== Materials provided ==

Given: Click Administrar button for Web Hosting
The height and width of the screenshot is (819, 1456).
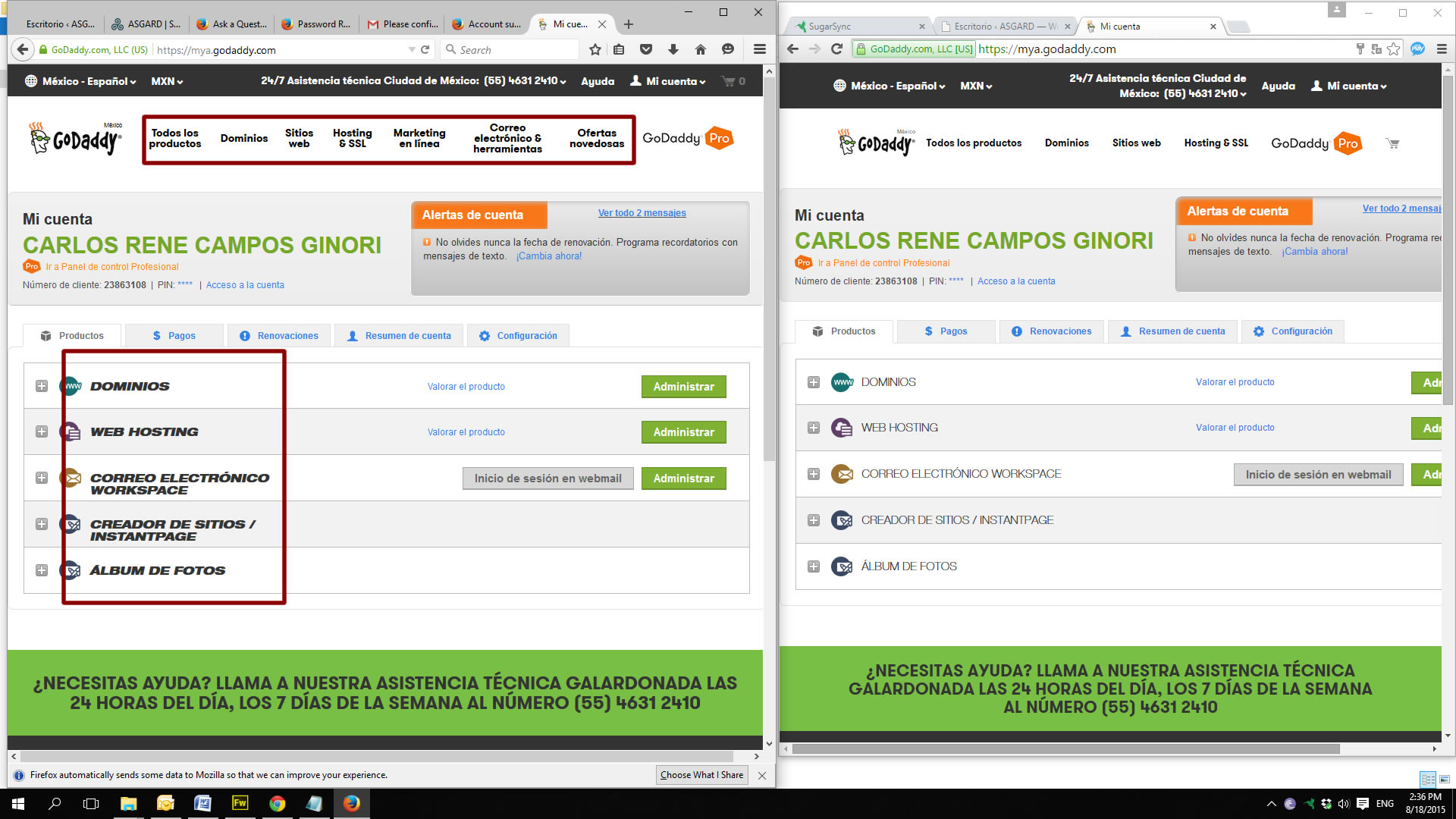Looking at the screenshot, I should pyautogui.click(x=683, y=432).
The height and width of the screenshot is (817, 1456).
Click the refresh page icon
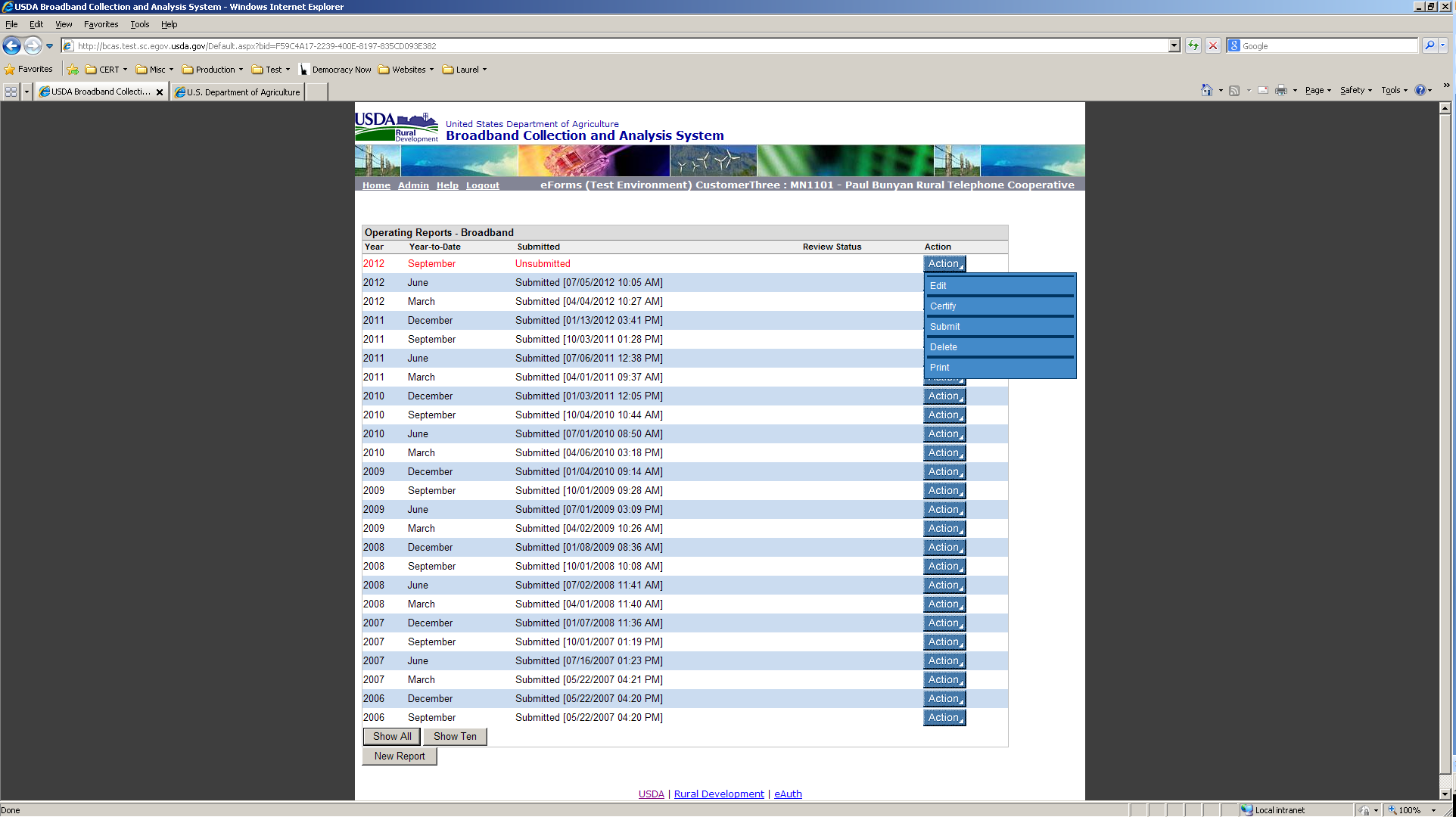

===

* _Exercise details_: When copying the material, leave every image behind and keep each line verbatim.

* _Answer box_:
Given: Click Administrar button for Web Hosting
The height and width of the screenshot is (819, 1456).
Looking at the screenshot, I should pyautogui.click(x=683, y=432).
The height and width of the screenshot is (817, 1456).
Click the refresh page icon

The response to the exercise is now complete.